Please return the passage below on Twitter's follow limit in full, word for word.

→ Document
—————

Here’s how annoying that limit is: That post is now my second most-read post, with more than 19,000 views. Day after day, nearly a hundred people come to my post, invariably from Google, looking for help with Twitter’s follower limit (97 came on Thursday, 83 on Friday).
Twitter allows anyone to follow up to 2,000 other accounts (although you can’t follow more than 1,000 in a day). I think it’s good for Twitter to have some measures to curb excessive following. It limits what spammers can do. But it’s ridiculous that Twitter hasn’t developed a way for an account to prove it’s legitimate and then continue adding followers.
The limit is not a problem for me. If you have more followers than the number you follow, you’re fine. I have more than five times as many followers as I follow, so I have well over 2,000 followers and have never hit the limit. (I’m trying to trim my follower list, just to lighten my timeline; please don’t take it personally if I drop you).

—————

→ Material supplied
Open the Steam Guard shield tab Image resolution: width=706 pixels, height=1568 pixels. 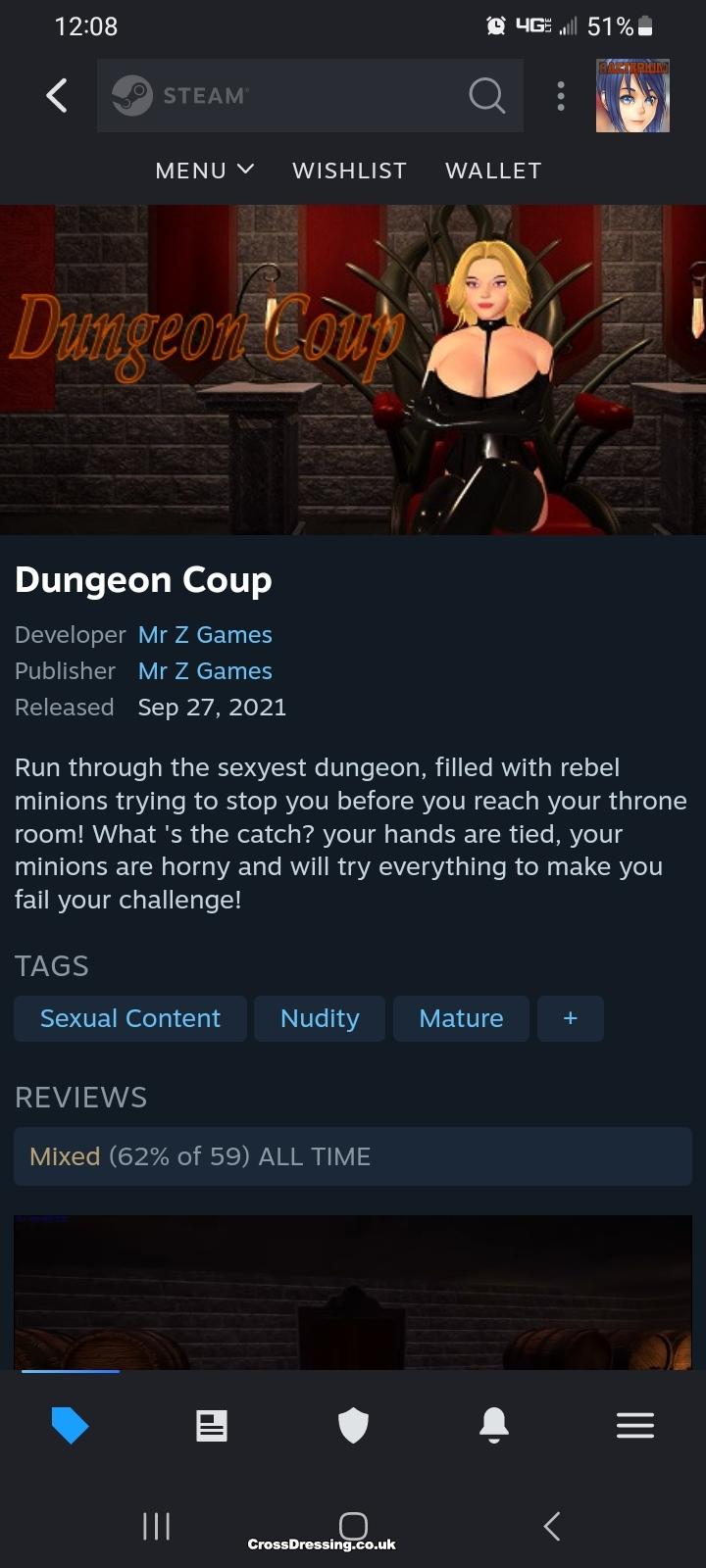(353, 1425)
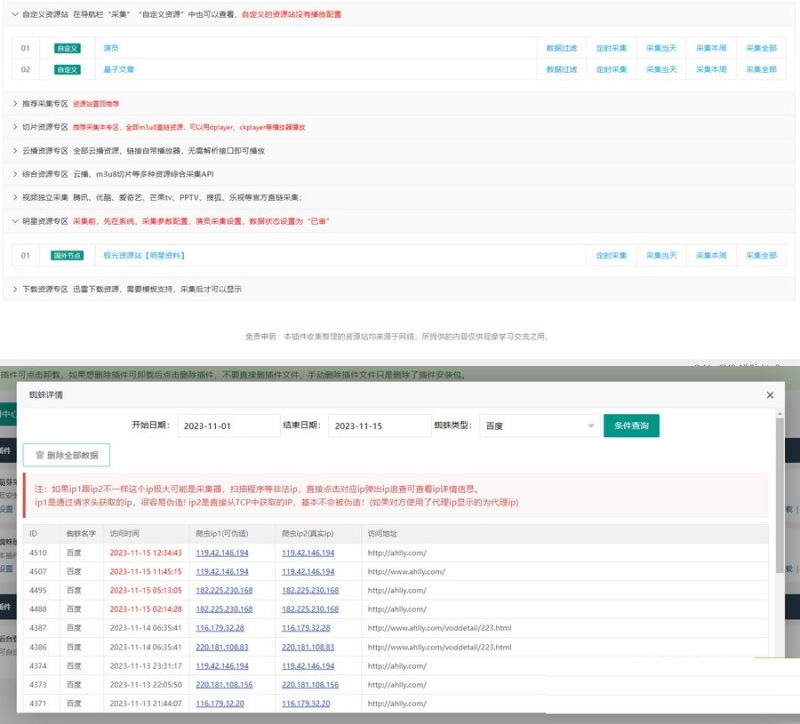Expand the 下载资源专区 section
Screen dimensions: 800x724
15,289
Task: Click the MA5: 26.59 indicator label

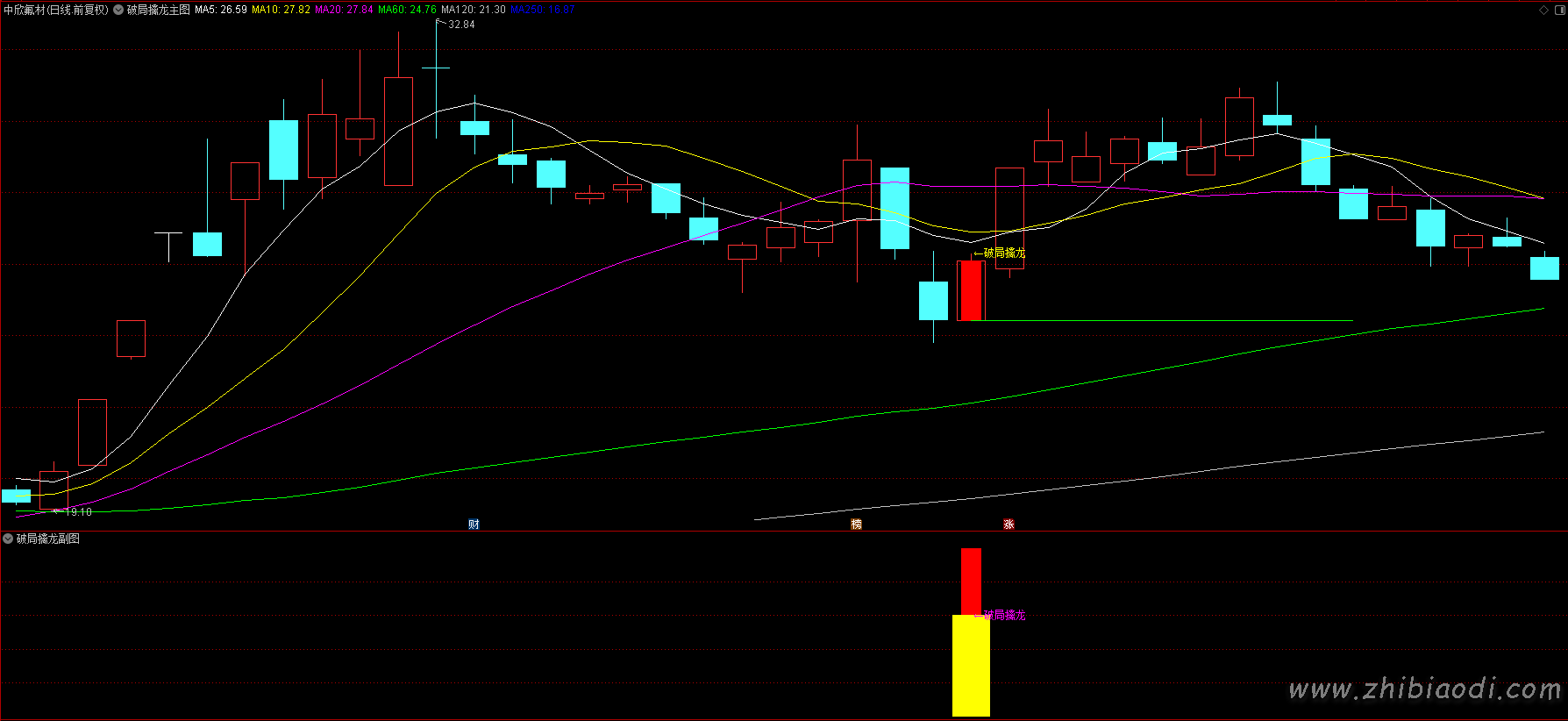Action: point(220,10)
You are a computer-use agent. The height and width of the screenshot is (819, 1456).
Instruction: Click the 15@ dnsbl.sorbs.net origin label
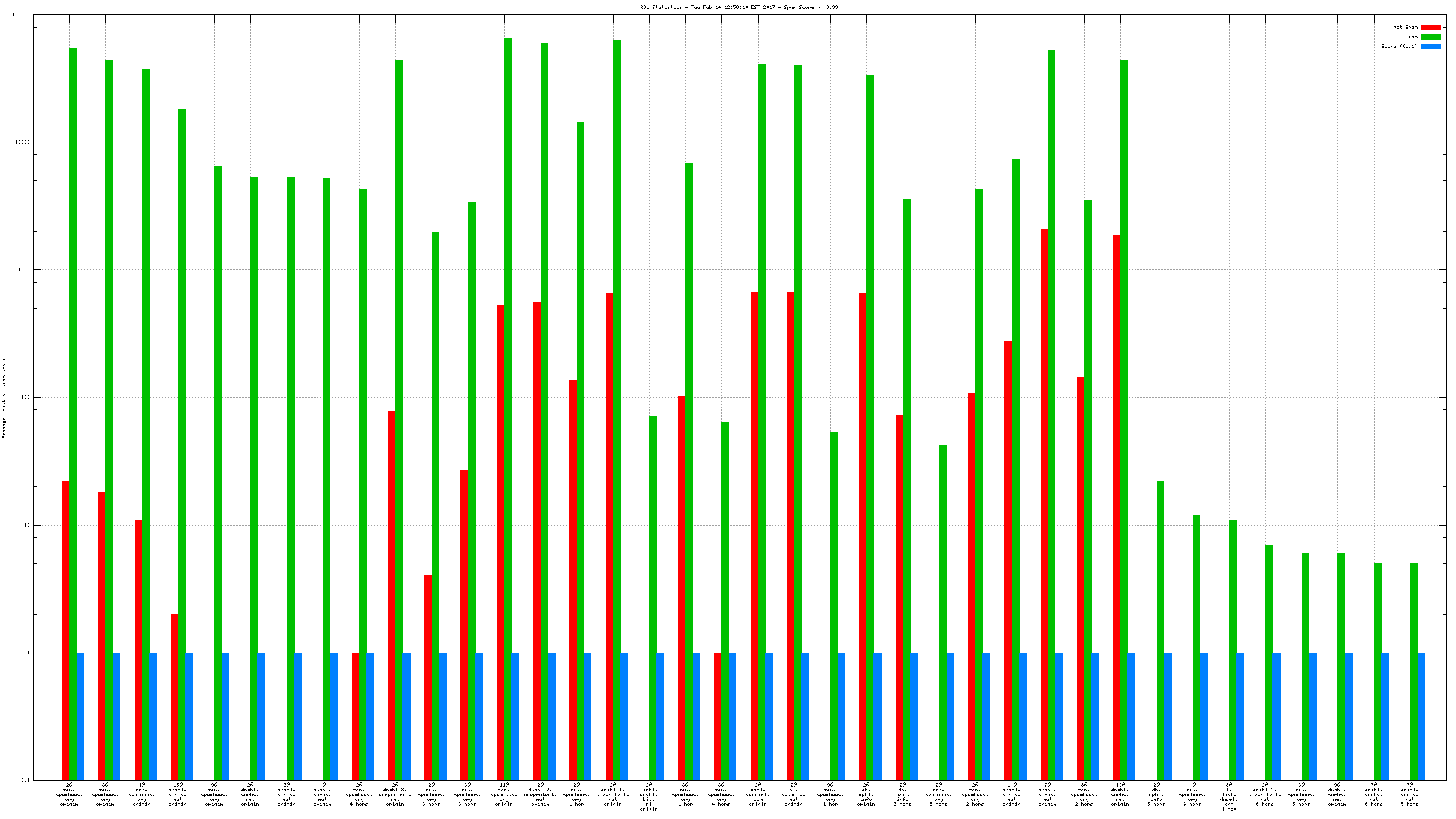[178, 794]
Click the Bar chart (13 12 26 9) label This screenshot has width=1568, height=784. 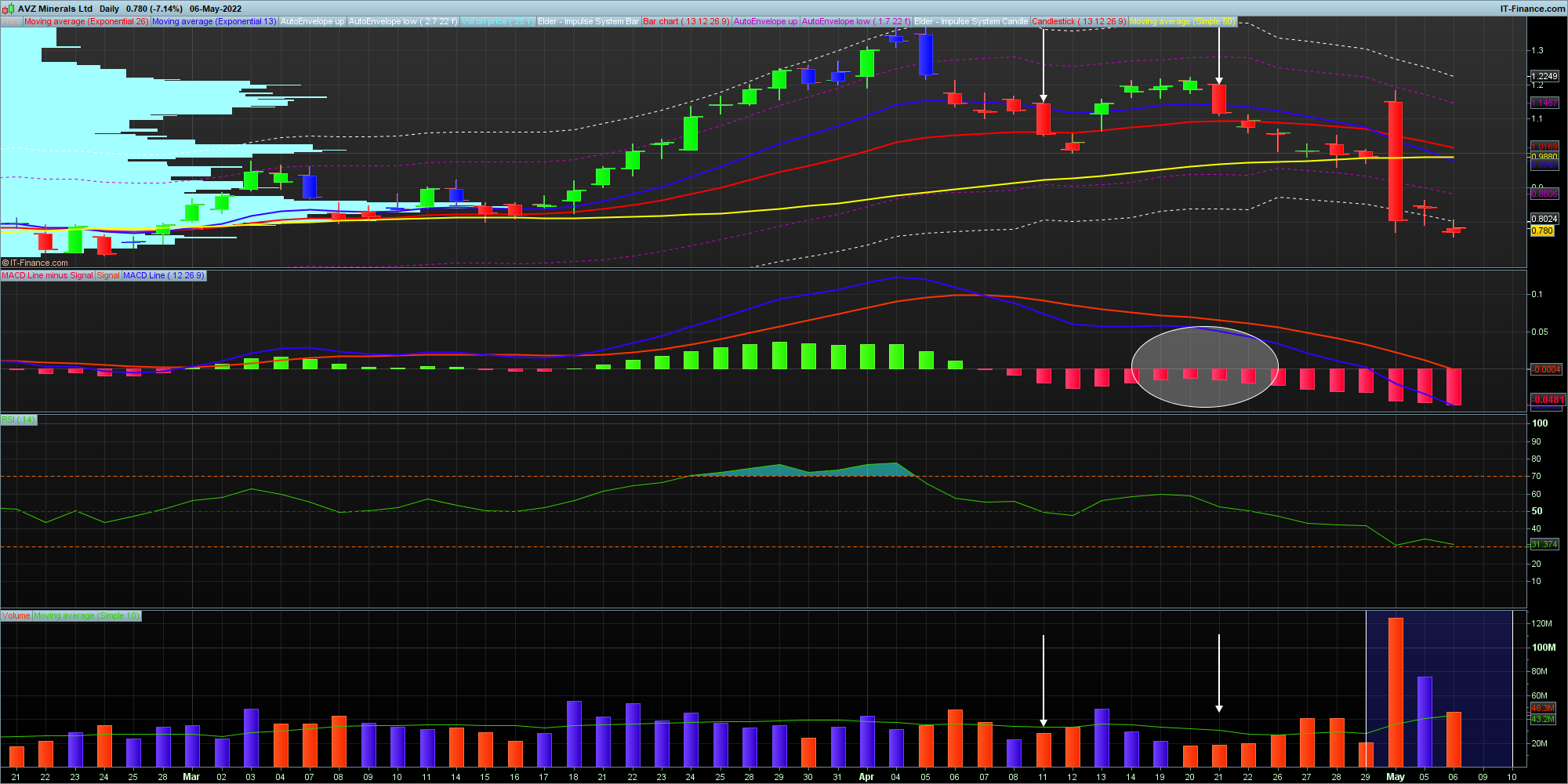click(686, 22)
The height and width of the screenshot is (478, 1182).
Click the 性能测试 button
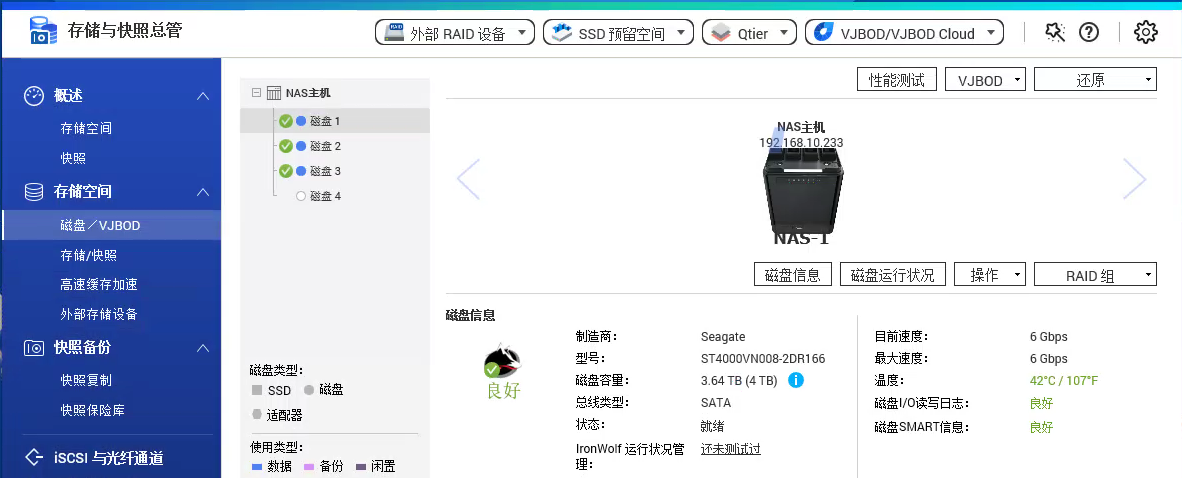tap(897, 80)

—————

→ Task result
Here’s how annoying that limit is: That post is now my second most-read post, with more than 19,000 views. Day after day, nearly a hundred people come to my post, invariably from Google, looking for help with Twitter’s follower limit (97 came on Thursday, 83 on Friday).
Twitter allows anyone to follow up to 2,000 other accounts (although you can’t follow more than 1,000 in a day). I think it’s good for Twitter to have some measures to curb excessive following. It limits what spammers can do. But it’s ridiculous that Twitter hasn’t developed a way for an account to prove it’s legitimate and then continue adding followers.
The limit is not a problem for me. If you have more followers than the number you follow, you’re fine. I have more than five times as many followers as I follow, so I have well over 2,000 followers and have never hit the limit. (I’m trying to trim my follower list, just to lighten my timeline; please don’t take it personally if I drop you).